Время шло к одиннадцати. Стефан, хочешь не хочешь, отправился на утренний обход. В восьмом изоляторе уже около месяца находился ксендз Незглоба, невысокий костлявый человек; руки его были словно оплетены сеткой фиолетовых жил. Видно, когда-то он немало ими потрудился.
— Как вы себя чувствуете? — войдя, ласково спросил Стефан.
Ксендзу сделали поблажку и оставили сутану; она чернела бесформенным пятном на белизне больничной комнатенки. Стефан стремился быть деликатным, поскольку знал, что заведующий отделением Марглевский в минуты хорошего настроения величает ксендза «послом царства небесного» и развлекает анекдотами из жизни церковных иерархов. Тощий доктор был большим докой по этой части.

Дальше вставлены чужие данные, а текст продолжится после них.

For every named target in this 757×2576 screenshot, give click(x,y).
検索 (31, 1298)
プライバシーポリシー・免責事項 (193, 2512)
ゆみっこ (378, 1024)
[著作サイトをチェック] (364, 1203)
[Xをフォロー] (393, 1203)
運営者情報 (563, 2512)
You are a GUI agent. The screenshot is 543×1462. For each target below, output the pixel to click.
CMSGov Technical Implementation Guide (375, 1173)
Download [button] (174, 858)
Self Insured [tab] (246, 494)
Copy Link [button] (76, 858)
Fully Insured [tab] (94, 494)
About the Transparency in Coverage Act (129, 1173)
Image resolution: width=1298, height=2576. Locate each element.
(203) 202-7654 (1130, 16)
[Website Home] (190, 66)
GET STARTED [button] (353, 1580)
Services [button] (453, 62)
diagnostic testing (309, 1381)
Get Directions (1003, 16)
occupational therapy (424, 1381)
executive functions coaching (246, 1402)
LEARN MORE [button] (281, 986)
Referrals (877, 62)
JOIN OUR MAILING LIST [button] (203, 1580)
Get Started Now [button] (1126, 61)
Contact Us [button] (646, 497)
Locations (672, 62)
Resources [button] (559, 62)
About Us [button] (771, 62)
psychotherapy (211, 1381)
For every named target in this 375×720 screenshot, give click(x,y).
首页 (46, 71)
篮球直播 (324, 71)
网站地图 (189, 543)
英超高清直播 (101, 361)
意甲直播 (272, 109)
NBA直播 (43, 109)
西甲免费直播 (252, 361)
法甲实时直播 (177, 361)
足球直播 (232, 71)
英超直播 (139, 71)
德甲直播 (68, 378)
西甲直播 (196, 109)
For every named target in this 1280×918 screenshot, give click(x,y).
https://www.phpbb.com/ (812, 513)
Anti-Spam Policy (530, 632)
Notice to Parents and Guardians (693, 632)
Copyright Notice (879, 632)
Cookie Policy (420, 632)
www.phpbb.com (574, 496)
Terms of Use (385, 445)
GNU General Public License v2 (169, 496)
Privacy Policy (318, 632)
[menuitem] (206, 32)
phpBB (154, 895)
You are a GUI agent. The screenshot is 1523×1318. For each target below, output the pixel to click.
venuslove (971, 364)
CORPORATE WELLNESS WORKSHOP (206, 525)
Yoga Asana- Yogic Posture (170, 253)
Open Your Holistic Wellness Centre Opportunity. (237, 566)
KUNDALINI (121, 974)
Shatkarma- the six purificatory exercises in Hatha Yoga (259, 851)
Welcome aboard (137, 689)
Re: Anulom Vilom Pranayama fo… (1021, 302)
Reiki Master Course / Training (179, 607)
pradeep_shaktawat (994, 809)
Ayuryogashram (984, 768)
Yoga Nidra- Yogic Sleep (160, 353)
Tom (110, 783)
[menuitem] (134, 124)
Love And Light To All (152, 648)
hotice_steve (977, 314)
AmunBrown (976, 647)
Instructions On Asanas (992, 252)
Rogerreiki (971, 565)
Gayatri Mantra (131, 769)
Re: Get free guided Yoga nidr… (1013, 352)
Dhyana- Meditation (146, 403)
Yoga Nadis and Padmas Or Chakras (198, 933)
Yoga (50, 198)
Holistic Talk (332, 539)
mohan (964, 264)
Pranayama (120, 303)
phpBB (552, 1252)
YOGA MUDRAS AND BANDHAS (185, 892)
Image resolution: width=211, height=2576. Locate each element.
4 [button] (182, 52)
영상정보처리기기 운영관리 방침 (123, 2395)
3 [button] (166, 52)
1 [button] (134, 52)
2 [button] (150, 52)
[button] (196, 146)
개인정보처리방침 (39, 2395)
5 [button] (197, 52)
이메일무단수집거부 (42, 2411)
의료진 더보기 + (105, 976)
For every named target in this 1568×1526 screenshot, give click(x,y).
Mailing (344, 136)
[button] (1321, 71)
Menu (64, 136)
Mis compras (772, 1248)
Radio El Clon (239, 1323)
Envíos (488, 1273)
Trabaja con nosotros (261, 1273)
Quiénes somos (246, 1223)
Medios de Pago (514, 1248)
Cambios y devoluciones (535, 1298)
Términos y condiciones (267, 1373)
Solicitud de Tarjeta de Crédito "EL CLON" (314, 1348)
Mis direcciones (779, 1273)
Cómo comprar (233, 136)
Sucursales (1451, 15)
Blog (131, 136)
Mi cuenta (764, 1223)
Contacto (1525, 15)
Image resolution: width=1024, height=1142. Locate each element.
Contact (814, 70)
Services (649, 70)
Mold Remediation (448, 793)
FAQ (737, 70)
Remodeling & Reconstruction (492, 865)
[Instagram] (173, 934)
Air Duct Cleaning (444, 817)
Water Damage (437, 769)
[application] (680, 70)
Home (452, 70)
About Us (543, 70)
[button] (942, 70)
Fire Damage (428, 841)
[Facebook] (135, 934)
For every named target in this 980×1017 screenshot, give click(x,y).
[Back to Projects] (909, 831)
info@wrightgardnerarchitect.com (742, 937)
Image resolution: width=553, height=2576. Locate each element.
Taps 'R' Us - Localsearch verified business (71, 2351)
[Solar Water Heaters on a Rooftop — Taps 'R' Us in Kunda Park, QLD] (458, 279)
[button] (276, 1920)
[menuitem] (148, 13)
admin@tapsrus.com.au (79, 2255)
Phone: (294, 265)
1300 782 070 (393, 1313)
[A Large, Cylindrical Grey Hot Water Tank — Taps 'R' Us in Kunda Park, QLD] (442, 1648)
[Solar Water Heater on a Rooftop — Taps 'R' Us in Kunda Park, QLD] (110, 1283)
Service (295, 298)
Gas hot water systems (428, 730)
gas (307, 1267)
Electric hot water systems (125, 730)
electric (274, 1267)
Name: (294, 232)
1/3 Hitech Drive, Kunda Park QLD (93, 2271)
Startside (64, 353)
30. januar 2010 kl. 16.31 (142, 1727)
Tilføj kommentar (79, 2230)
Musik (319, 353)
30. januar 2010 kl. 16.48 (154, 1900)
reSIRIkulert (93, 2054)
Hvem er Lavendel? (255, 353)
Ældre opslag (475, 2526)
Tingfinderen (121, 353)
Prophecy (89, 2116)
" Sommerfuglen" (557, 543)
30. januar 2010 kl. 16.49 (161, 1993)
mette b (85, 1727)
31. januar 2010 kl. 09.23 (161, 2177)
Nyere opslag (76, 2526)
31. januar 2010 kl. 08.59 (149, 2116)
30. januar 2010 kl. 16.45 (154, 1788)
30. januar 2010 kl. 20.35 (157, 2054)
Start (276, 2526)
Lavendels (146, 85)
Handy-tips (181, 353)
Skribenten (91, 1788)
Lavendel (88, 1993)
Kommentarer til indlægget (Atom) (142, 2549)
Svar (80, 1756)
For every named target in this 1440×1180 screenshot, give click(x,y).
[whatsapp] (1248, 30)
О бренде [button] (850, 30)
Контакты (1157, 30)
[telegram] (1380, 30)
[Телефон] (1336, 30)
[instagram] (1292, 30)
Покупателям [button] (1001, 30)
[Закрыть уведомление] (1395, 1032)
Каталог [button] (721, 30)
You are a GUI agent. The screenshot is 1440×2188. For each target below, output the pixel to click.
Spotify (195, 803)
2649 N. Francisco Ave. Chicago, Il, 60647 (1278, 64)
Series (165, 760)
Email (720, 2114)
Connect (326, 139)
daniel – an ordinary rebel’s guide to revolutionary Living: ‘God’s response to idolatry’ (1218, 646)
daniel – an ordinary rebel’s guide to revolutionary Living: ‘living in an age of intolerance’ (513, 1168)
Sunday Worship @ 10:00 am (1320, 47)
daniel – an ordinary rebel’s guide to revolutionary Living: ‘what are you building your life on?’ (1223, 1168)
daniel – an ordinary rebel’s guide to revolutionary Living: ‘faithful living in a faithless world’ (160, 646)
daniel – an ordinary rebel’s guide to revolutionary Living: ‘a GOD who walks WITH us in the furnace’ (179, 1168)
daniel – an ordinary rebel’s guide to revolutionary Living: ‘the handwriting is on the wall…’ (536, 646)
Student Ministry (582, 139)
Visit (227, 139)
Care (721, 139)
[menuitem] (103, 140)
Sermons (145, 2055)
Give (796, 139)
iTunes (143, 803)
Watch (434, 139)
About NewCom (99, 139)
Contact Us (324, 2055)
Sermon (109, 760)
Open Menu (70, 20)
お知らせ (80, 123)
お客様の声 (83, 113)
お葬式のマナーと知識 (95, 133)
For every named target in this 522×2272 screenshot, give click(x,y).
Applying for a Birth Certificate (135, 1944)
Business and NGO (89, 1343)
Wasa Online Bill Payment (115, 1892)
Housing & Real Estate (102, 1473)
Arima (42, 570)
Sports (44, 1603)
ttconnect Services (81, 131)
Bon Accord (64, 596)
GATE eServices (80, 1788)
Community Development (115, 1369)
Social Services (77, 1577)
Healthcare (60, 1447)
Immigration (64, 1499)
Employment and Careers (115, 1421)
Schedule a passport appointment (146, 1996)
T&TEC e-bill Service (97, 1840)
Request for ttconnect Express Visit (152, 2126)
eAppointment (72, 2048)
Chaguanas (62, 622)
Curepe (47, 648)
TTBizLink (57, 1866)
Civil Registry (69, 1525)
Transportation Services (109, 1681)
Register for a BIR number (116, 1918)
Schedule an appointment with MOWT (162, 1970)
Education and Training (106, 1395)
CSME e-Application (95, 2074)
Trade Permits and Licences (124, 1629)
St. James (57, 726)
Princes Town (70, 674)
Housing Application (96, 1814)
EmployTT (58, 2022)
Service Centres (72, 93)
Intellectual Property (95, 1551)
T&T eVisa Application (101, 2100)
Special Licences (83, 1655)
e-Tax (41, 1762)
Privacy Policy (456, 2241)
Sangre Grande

— Терзает меня это, господин доктор.
Голос у ксендза был нежный; пожалуй, даже чересчур сладкий. Он страдал бесконечно повторяющимися галлюцинациями; как-то, подвыпив на крестинах, он услышал женский голос у себя за спиной. Тщетно озирался он по сторонам: незримый голос звучал с высот, в которые он не мог проникнуть взглядом.